* _BRANO CITATO_:
<<<<

ROMA, lunedì, 22 febbraio 2010 (ZENIT.org).- "L'America è una nazione con l'anima di una Chiesa", ha detto una volta lo scrittore e giornalista inglese Gilbert K. Chesterton. E infatti Dio compare nel motto riportato sui dollari e nella formula del giuramento alla bandiera che i bambini prestano a scuola, e a lui è dedicata la più americana delle feste, il Thanksgiving Day.
Ogni nuovo inquilino della Casa Bianca, inoltre, è chiamato a giurare invocando l'aiuto di Dio e molti di loro nella storia del Paese hanno fatto un continuo richiamo alla religione per giustificare le decisioni più importanti. Ma che fisionomia ha il Dio del primo presidente afroamericano degli Stati Uniti? E soprattutto, quanto le sue convinzioni religiose trovano riflesso nella sua azione politica?
A rispondere a queste e altre domande ci pensa ora un saggio dal titolo ''Dio e Obama. Fede e politica alla Casa Bianca'' (Effatà Editrice), scritto da Alessandro Gisotti, 35 anni, redattore del Radiogiornale di Radio Vaticana, che insegna giornalismo all'Istituto Massimiliano Massimo di Roma e si è occupato di politica americana per la rivista "Ideazione" e per il quotidiano "L'Indipendente".
Il libro ripercorre la complessa parabola personale di Barack Obama: dall'adolescenza nel melting pot hawaiano e dallo scetticismo religioso respirato in famiglia, alla difficile ricerca di una identità, lui che è figlio di un emigrato africano e di una donna bianca di provincia, fino all'adesione al cristianesimo afrocentrico della Trinity United Church of Christ di Chicago.
Un vita quella di Obama ricalcata sui grandi ideali della nuova frontiera e del sogno americano, sulla scia di Kennedy e di Martin Luther King; e una fede nutrita con gli scritti di Sant'Agostino, dei teologi della Liberazione e del teologo protestante Reinold Niebuhr.
Nel volume Gisotti indaga con scrupolo giornalistico la capacità di Obama di intercettare la sensibilità dell’elettorato religioso ma anche la sua posizione non sempre lineare su questioni come l'aborto, che lo vedono da una parte fautore di una sua sostanziale liberalizzazione e dall'altra favorevole a una sua limitazione.

>>>>

* _I TUOI COMPITI_:
a) Riscrivi il brano citato da "Il libro ripercorre" a "protestante Reinold Niebuhr.", scambiando "Kennedy" con "Lincoln".
b) Inserisci in una tabella Markdown le righe dei record dalla riga con "1290x1300 pixels. Task: Click" alla riga con "tap(57, 294)", estremi inclusi e righe vuote escluse. Usa le colonne "Numero" e "Riga".

* _DATI IN INGRESSO_:
<<<<

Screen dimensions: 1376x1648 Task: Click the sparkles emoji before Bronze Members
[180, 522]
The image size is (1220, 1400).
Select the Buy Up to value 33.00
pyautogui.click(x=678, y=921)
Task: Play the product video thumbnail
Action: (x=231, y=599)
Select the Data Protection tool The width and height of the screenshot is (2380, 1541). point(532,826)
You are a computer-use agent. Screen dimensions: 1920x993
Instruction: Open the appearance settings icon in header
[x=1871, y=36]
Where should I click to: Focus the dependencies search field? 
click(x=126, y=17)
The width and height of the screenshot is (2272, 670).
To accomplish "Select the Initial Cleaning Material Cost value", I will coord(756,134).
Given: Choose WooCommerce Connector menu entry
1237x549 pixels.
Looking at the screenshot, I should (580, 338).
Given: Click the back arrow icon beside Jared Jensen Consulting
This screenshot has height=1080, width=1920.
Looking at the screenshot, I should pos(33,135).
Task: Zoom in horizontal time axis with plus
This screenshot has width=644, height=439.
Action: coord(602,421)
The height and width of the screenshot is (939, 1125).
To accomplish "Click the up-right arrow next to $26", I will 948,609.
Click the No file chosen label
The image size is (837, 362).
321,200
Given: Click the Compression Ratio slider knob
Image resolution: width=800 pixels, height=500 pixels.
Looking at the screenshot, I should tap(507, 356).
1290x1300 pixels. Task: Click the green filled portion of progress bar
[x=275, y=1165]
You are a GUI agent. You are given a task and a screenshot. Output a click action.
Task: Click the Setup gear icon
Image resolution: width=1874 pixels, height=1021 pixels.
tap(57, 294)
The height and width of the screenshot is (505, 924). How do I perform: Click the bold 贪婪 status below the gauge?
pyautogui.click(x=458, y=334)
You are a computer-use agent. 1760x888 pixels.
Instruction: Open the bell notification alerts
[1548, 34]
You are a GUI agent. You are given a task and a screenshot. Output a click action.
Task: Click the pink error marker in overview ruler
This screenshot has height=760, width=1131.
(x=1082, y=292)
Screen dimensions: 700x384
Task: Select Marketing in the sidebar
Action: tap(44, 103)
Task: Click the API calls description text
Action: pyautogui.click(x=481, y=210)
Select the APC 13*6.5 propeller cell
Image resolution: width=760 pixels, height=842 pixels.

>>>>

* _RISPOSTE QUI SOTTO_:
a)
Il libro ripercorre la complessa parabola personale di Barack Obama: dall'adolescenza nel melting pot hawaiano e dallo scetticismo religioso respirato in famiglia, alla difficile ricerca di una identità, lui che è figlio di un emigrato africano e di una donna bianca di provincia, fino all'adesione al cristianesimo afrocentrico della Trinity United Church of Christ di Chicago.
Un vita quella di Obama ricalcata sui grandi ideali della nuova frontiera e del sogno americano, sulla scia di Lincoln e di Martin Luther King; e una fede nutrita con gli scritti di Sant'Agostino, dei teologi della Liberazione e del teologo protestante Reinold Niebuhr.

b)
| Numero | Riga |
|---|---|
| 1 | 1290x1300 pixels. Task: Click the green filled portion of progress bar |
| 2 | [x=275, y=1165] |
| 3 | You are a GUI agent. You are given a task and a screenshot. Output a click action. |
| 4 | Task: Click the Setup gear icon |
| 5 | Image resolution: width=1874 pixels, height=1021 pixels. |
| 6 | tap(57, 294) |